Supplied material -
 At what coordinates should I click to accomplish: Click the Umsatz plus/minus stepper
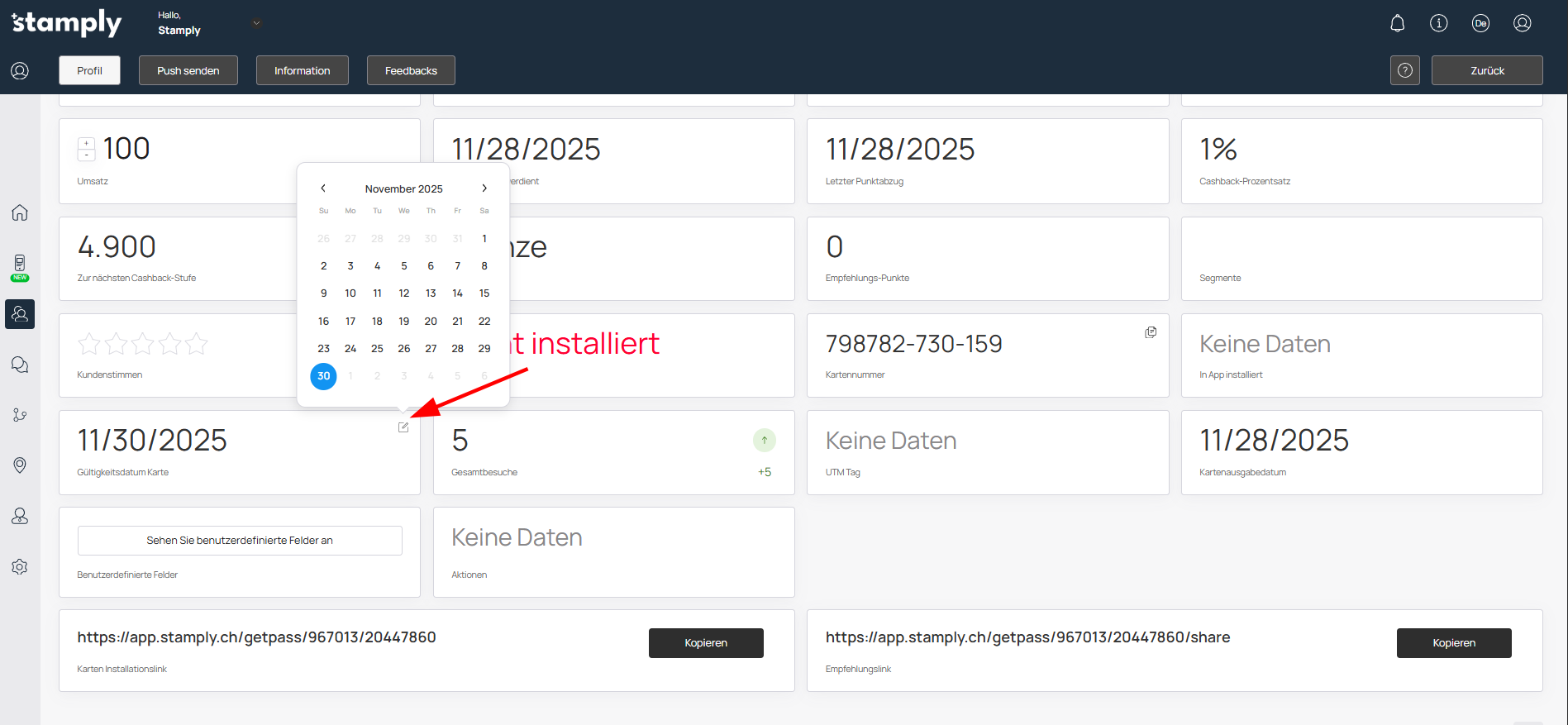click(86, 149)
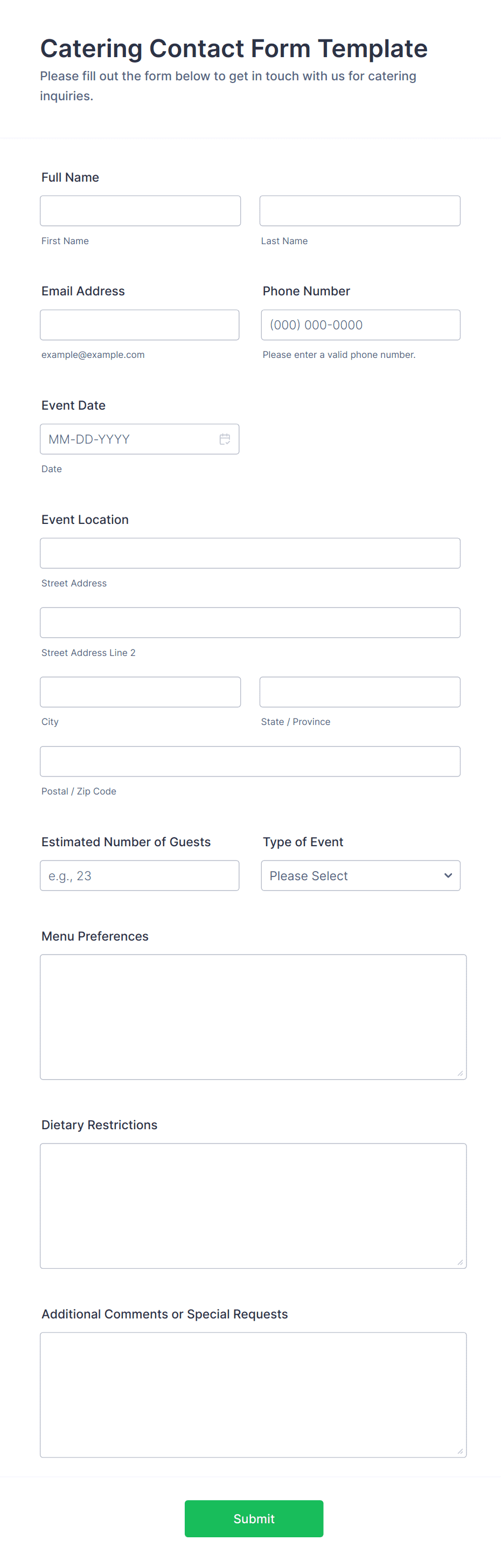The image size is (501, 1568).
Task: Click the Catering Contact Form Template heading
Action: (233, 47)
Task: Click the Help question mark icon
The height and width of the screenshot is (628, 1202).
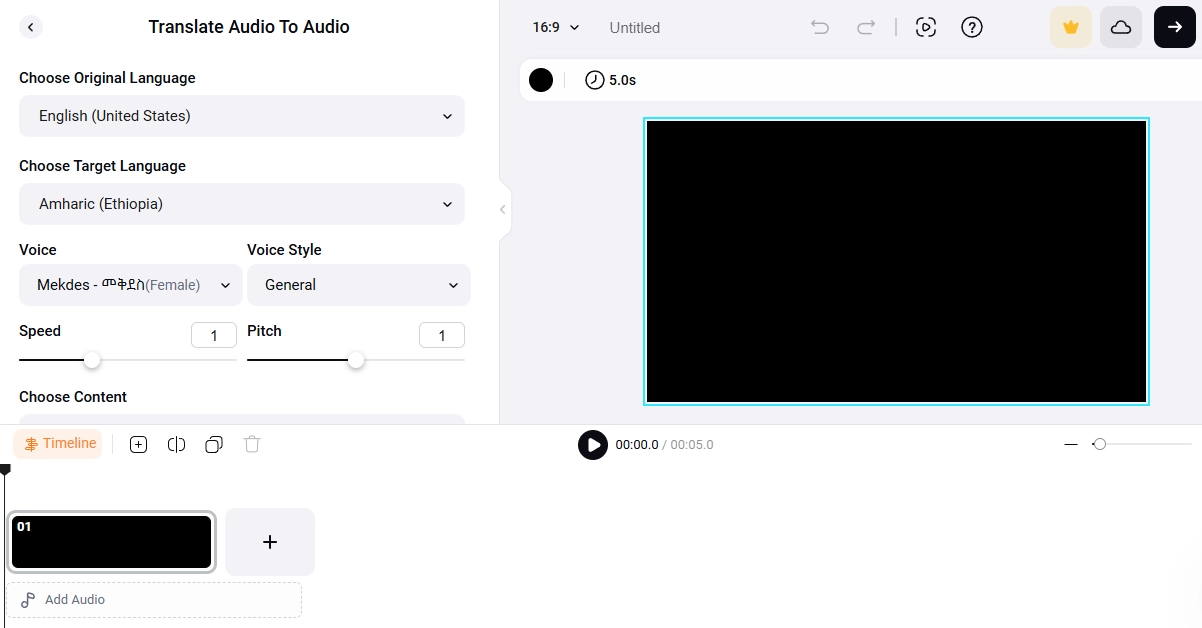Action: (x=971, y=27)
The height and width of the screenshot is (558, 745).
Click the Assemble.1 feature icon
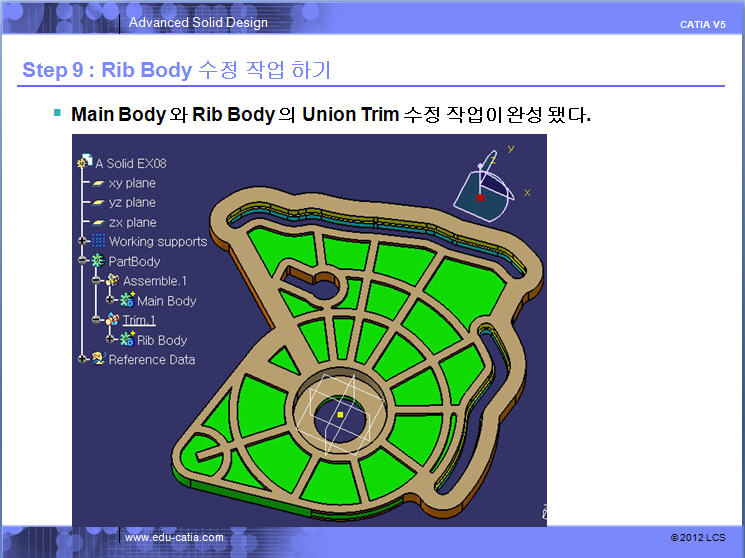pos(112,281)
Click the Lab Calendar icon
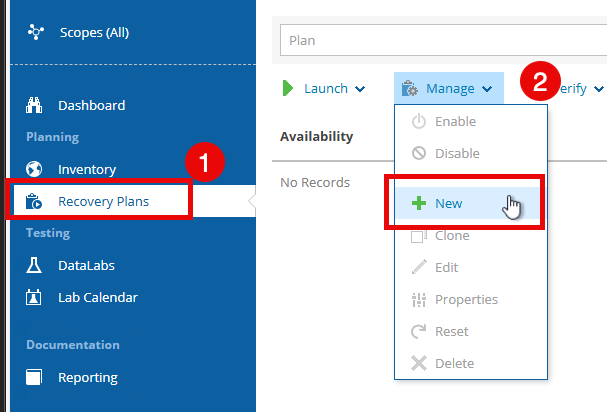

Exercise - Could you restate the material word for word, skipping any pictures it holds?

Answer box -
 At what coordinates should I click to accomplish: Click the Umsatz plus/minus stepper
click(86, 149)
The image size is (501, 1568).
Task: Click the Catering Contact Form Template heading
Action: (233, 47)
Task: Click the Help question mark icon
The height and width of the screenshot is (628, 1202).
Action: (x=971, y=27)
The height and width of the screenshot is (558, 745).
Click the Assemble.1 feature icon
pos(112,281)
Click the Lab Calendar icon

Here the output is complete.